Results of time make rdoc

RDoc generation has historically acted as a real-world practical use-case of a mid-size Ruby project. With the proposed changeset, its execution time slowed down, however only some 0.3 seconds or so.
Calculating -------------------------------------
               trunk        ours
make rdoc      0.043       0.042 i/s -       1.000 times in 23.13s 23.58s

Comparison:
             make rdoc
                   trunk:         0.0 i/s
                    ours:         0.0 i/s - 1.02x  slower

Results of mame/optcarrot

Optcarrot comes with a benchmark script to measure interpreter performance. Its result shows that our proposal outperforms the trunk, though, the margin is very little.
Calculating -------------------------------------
                              trunk        ours
Optcarrot Lan_Master.nes     42.554      43.276 fps

Comparison:
             Optcarrot Lan_Master.nes
                    ours:        43.3 fps
                   trunk:        42.6 fps - 1.02x  slower

Results of discourse/discourse

Discourse is an open-sourced Rails application. It comes with a benchmark script. Because this is a real application used in productions, it has the largest LOC among others.
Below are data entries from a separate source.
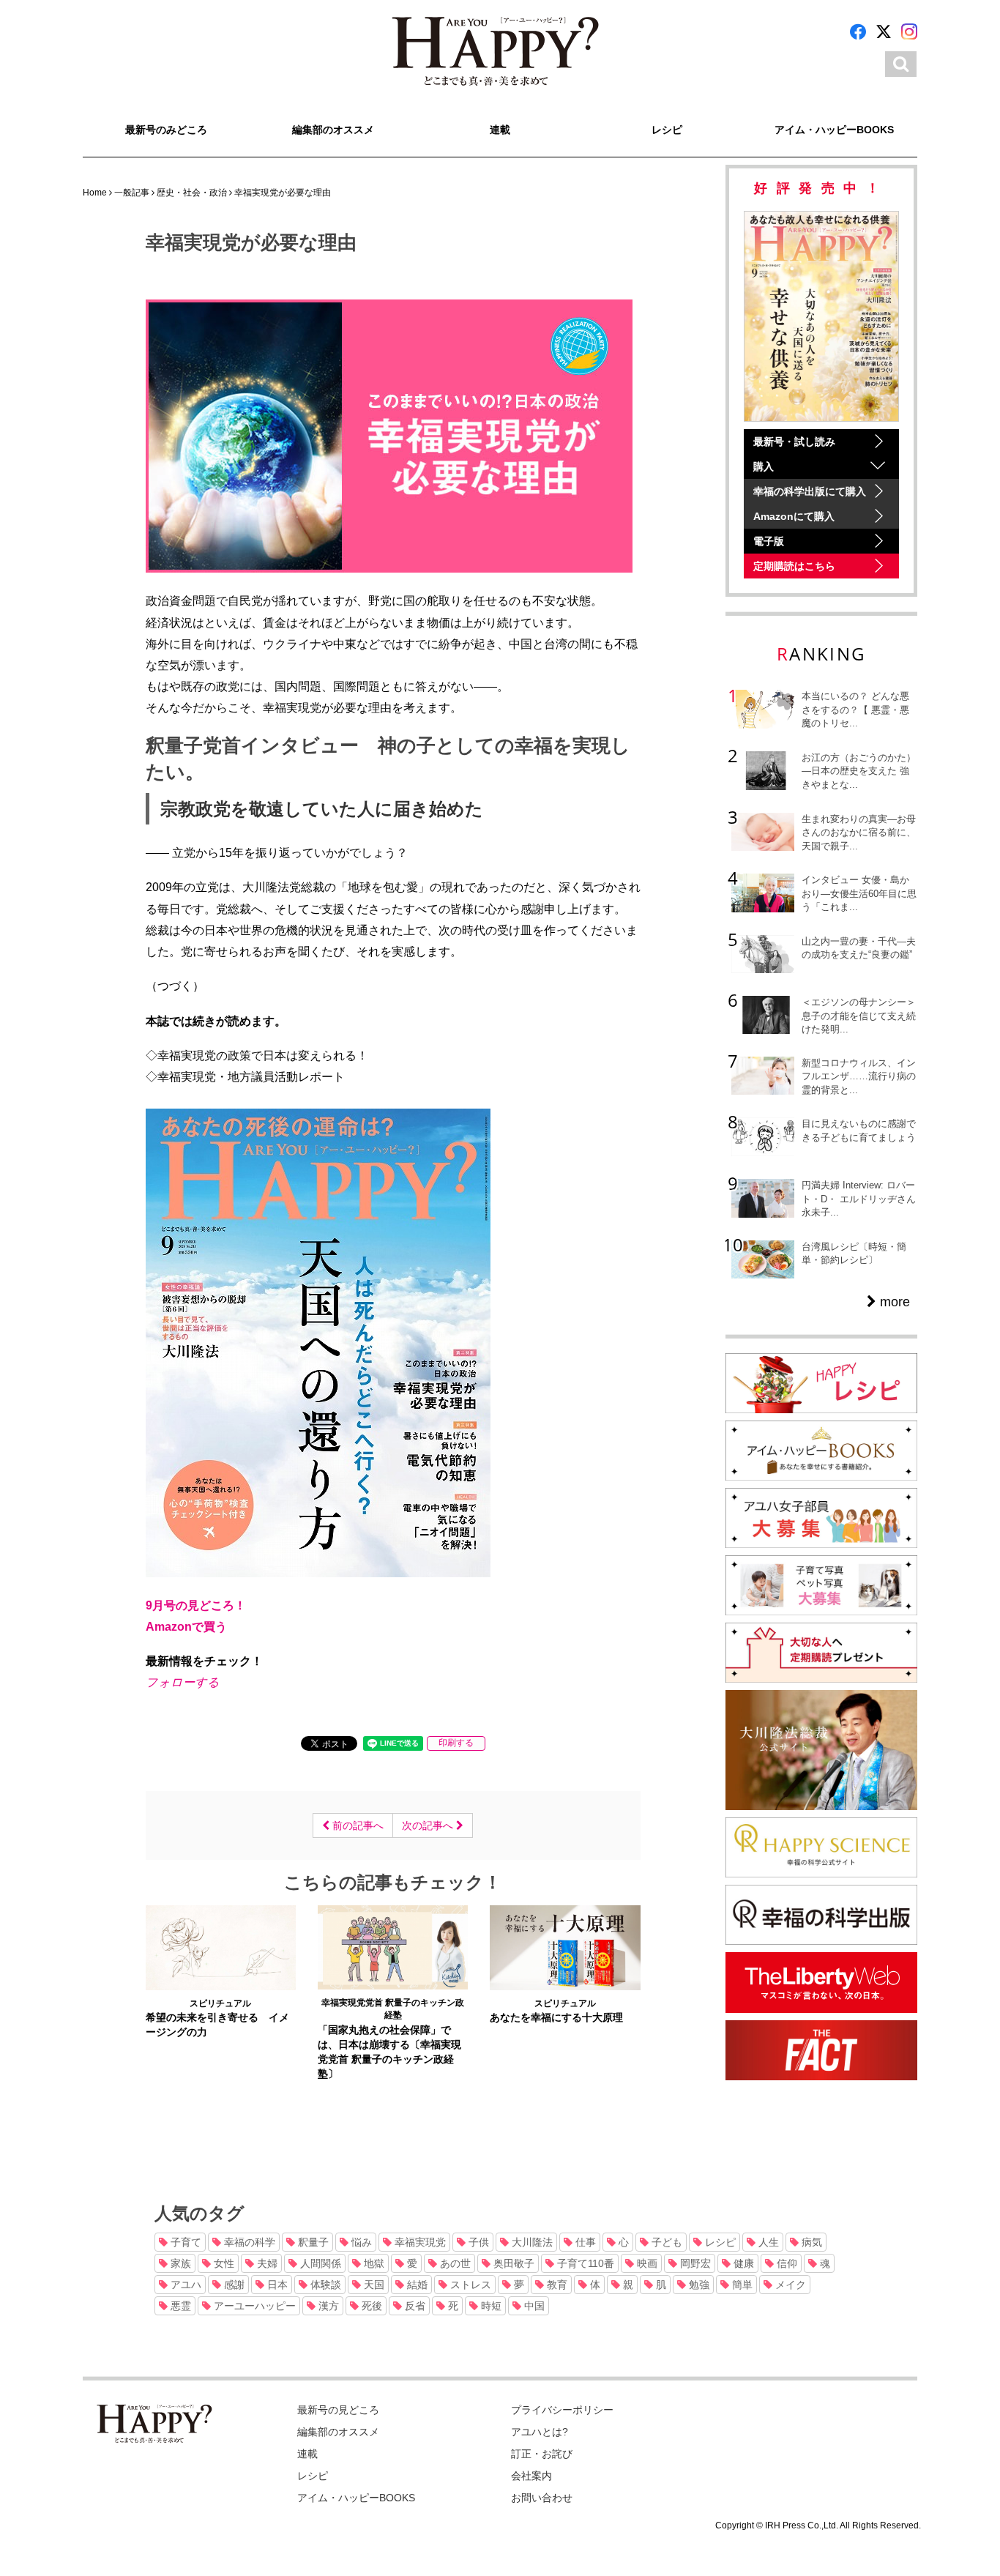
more (893, 1302)
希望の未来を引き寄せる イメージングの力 (217, 2024)
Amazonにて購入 (794, 516)
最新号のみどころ (166, 129)
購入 (763, 466)
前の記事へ (356, 1825)
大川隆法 (531, 2242)
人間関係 (319, 2263)
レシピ (667, 129)
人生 (767, 2242)
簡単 (741, 2284)
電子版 (768, 541)
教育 (555, 2284)
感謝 (233, 2284)
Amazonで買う (186, 1626)
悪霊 (179, 2306)
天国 (372, 2284)
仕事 (584, 2242)
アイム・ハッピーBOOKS (834, 129)
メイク (789, 2284)
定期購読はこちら (794, 566)
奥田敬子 (512, 2263)
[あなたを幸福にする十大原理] (565, 1947)
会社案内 (531, 2476)
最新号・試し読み (794, 441)
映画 (645, 2263)
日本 (276, 2284)
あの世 (454, 2263)
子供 (477, 2242)
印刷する (456, 1743)
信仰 (785, 2263)
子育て (184, 2242)
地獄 (372, 2263)
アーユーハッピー (253, 2306)
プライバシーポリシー (562, 2410)
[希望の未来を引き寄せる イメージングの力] (221, 1947)
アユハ (184, 2284)
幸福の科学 (248, 2242)
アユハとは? (539, 2432)
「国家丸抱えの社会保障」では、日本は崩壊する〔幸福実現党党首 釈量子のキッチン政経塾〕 (389, 2052)
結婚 (416, 2284)
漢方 (327, 2306)
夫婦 (265, 2263)
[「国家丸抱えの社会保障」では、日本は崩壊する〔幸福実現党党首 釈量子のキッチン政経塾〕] (393, 1947)
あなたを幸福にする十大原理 (556, 2017)
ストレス (469, 2284)
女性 (222, 2263)
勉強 (697, 2284)
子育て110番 (584, 2263)
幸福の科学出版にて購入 (809, 491)
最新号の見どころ (338, 2410)
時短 (489, 2306)
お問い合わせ (541, 2498)
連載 (500, 129)
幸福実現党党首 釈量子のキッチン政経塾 (392, 2009)
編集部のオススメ (333, 129)
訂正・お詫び (541, 2454)
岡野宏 (694, 2263)
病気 (810, 2242)
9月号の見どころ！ (196, 1605)
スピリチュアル (220, 2003)
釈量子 (312, 2242)
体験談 (324, 2284)
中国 (533, 2306)
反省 (413, 2306)
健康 (742, 2263)
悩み (360, 2242)
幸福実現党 (419, 2242)
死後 (370, 2306)
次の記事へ (429, 1825)
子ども (665, 2242)
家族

The result shows that our prosal yields better response time, while increasing load time is observed.

Results for trunk

---
categories:
  50: 48
  75: 59
  90: 65
  99: 112
home:
  50: 51
  75: 62
  90: 69
  99: 119
topic:
  50: 12
  75: 13
  90: 15
  99: 44
categories_admin:
  50: 83
  75: 96
  90: 102
  99: 169
home_admin:
  50: 85
  75: 98
  90: 109
  99: 174
topic_admin:
  50: 42
  75: 47
  90: 55
  99: 115
timings:
  load_rails: 3707
ruby-version: 2.7.0-p-1
rss_kb: 245800
pss_kb: 237995
architecture: amd64
operatingsystem: Ubuntu
processor0: Intel(R) Core(TM) i7-8550U CPU @ 1.80GHz
virtual: physical
kernelversion: 4.15.0
physicalprocessorcount: 1
memorysize: 9.86 GB

Results for ours

---
categories:
  50: 47
  75: 50
  90: 64
  99: 98
home:
  50: 50
  75: 56
  90: 69
  99: 115
topic:
  50: 12
  75: 12
  90: 13
  99: 42
categories_admin:
  50: 80
  75: 87
  90: 100
  99: 157
home_admin:
  50: 82
  75: 93
  90: 102
  99: 171
topic_admin:
  50: 42
  75: 45
  90: 56
  99: 101
timings:
  load_rails: 3963
ruby-version: 2.7.0-p-1
rss_kb: 268452
pss_kb: 260307
architecture: amd64
operatingsystem: Ubuntu
processor0: Intel(R) Core(TM) i7-8550U CPU @ 1.80GHz
virtual: physical
kernelversion: 4.15.0
physicalprocessorcount: 1
memorysize: 9.86 GB

Conclusions

Two techniques are implemented to optimise the send-pop sequence: additional ABI flags to inform the callee about the optimisation, and actual deletion of the caller sequence. These techniques sacrifice the process bootup time to yield better performance, both on microbenchmarks and on a Rails application.

Future work

A well-known waste of memory is when a block ends with an assignment. "Just in case" the value of that block is used, an array is created to store the assigned values, like this:
% ruby --dump=i -ve '1.times {|i| x, y = self, i }'
ruby 2.7.0dev (2019-03-05 trunk 67168) [x86_64-linux]
== disasm: #<ISeq:<main>@-e:1 (1,0)-(1,29)> (catch: FALSE)
== catch table
| catch type: break  st: 0000 ed: 0005 sp: 0000 cont: 0005
| == disasm: #<ISeq:block in <main>@-e:1 (1,8)-(1,29)> (catch: FALSE)
| == catch table
| | catch type: redo   st: 0001 ed: 0014 sp: 0000 cont: 0001
| | catch type: next   st: 0001 ed: 0014 sp: 0000 cont: 0014
| |------------------------------------------------------------------------
| local table (size: 3, argc: 1 [opts: 0, rest: -1, post: 0, block: -1, kw: -1@-1, kwrest: -1])
| [ 3] i@0<Arg>   | [ 2] x@1        | [ 1] y@2
| 0000 nop                                                              (   1)[Bc]
| 0001 putself                      [Li]
| 0002 getlocal_WC_0                i@0
| 0004 newarray                     2
| 0006 dup
| 0007 expandarray                  2, 0
| 0010 setlocal_WC_0                x@1
| 0012 setlocal_WC_0                y@2
| 0014 nop
| 0015 leave                                                            (   1)[Br]
|------------------------------------------------------------------------
0000 putobject_INT2FIX_1_                                             (   1)[Li]
0001 send                         <callinfo!mid:times, argc:0>, <callcache>, block in <main>
0005 nop
0006 leave                                                            (   1)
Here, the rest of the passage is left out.